* _What to do_
Whenever a line below holds the word "calendar", copy that line.

* _Records shown_
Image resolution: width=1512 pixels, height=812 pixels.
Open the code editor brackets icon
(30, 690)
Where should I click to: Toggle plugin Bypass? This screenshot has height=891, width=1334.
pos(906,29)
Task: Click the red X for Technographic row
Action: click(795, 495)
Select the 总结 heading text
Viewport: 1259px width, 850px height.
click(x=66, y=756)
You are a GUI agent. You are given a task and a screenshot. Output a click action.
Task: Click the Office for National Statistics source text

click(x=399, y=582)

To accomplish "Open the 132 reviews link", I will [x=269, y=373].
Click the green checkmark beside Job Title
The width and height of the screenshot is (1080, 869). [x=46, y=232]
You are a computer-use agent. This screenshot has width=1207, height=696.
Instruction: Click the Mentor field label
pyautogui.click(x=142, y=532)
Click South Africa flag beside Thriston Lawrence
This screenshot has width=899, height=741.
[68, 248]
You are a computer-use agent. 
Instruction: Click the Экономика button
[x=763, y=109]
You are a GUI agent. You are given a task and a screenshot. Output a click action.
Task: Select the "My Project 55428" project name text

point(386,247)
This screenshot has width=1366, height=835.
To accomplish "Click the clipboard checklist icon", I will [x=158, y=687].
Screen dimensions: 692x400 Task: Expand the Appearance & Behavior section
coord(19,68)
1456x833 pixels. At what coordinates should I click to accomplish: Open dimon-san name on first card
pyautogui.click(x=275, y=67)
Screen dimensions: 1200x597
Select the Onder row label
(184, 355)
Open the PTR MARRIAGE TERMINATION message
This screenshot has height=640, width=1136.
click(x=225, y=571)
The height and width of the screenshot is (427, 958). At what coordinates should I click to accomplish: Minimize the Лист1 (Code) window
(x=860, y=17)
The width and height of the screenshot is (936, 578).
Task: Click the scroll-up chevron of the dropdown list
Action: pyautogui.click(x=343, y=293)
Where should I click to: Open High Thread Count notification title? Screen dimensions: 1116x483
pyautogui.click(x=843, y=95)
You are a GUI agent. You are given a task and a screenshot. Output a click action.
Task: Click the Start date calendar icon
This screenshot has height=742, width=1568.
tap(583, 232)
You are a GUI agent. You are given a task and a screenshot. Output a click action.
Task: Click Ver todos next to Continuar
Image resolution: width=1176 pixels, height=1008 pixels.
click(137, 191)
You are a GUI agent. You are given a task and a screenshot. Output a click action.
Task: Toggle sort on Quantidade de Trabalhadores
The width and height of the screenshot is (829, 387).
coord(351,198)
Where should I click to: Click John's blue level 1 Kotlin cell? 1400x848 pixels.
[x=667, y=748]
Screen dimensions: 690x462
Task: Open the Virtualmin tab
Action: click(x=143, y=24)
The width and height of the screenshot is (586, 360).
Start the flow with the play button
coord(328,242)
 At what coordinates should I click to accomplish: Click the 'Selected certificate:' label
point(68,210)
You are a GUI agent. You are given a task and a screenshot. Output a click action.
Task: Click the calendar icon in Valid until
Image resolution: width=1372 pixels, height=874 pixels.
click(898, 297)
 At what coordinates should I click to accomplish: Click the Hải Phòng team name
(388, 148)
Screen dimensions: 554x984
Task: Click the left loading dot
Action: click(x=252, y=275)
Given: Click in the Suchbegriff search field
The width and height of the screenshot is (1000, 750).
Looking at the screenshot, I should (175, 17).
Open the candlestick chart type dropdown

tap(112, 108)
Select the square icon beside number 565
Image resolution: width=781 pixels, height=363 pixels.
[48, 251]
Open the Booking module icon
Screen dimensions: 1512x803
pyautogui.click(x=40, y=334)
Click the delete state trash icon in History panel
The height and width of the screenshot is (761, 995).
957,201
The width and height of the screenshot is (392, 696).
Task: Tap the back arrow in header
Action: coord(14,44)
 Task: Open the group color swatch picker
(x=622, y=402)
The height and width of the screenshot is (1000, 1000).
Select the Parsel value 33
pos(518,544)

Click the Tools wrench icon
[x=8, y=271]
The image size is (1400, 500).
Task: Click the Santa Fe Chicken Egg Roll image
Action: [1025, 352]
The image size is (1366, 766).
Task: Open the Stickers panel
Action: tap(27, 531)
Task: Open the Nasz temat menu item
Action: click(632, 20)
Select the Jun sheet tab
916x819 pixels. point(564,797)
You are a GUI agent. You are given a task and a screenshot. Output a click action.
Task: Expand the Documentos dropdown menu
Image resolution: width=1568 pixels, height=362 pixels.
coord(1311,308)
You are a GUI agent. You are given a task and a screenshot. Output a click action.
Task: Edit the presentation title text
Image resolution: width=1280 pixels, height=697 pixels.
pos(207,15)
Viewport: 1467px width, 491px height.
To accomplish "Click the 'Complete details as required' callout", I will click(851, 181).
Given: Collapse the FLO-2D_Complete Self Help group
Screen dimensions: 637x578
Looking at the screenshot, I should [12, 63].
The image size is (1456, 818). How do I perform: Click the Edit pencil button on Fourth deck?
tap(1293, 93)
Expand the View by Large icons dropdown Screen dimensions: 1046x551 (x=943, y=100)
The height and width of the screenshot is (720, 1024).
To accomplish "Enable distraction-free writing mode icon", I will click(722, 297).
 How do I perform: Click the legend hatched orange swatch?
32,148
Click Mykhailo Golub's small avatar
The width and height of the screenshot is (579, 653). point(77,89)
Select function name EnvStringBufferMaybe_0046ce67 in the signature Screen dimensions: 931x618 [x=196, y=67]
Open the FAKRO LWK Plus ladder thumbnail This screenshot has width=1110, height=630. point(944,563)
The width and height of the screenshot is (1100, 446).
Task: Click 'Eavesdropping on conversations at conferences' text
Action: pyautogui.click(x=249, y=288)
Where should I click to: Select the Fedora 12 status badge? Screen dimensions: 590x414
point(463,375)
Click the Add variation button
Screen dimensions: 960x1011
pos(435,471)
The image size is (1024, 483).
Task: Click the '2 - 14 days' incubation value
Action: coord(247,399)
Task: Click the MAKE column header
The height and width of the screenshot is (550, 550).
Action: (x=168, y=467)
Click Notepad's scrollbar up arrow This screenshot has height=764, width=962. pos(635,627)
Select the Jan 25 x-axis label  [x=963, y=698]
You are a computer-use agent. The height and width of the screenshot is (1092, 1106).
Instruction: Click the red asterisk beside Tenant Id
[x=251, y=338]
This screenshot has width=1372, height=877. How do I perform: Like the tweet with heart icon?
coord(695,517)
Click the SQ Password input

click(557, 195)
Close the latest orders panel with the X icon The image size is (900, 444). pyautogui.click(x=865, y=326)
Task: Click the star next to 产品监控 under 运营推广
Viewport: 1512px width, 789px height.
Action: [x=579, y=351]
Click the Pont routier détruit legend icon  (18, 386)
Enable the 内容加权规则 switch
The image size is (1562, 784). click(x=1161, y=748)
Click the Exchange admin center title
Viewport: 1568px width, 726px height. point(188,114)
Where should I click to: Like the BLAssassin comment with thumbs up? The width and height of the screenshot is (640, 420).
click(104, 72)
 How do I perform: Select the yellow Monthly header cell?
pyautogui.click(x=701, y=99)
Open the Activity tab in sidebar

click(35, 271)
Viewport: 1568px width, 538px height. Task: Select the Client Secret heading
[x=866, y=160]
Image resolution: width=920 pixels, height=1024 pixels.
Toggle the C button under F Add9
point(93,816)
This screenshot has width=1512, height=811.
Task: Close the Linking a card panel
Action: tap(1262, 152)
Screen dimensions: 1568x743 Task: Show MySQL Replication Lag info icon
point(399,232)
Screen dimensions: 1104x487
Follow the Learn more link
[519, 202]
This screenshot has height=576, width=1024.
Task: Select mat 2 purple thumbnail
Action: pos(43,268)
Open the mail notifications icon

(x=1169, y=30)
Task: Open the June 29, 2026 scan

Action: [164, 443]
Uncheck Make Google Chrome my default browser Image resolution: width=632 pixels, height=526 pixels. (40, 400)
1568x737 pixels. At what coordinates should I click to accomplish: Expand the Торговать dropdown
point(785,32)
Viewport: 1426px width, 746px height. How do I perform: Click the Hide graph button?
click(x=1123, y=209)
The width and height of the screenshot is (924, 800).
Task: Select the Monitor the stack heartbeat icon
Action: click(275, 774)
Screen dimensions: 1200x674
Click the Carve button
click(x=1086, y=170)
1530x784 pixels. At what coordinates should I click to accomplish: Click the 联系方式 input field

* _Written response_
Task: Click the Start date calendar icon
Task: Click the calendar icon in Valid until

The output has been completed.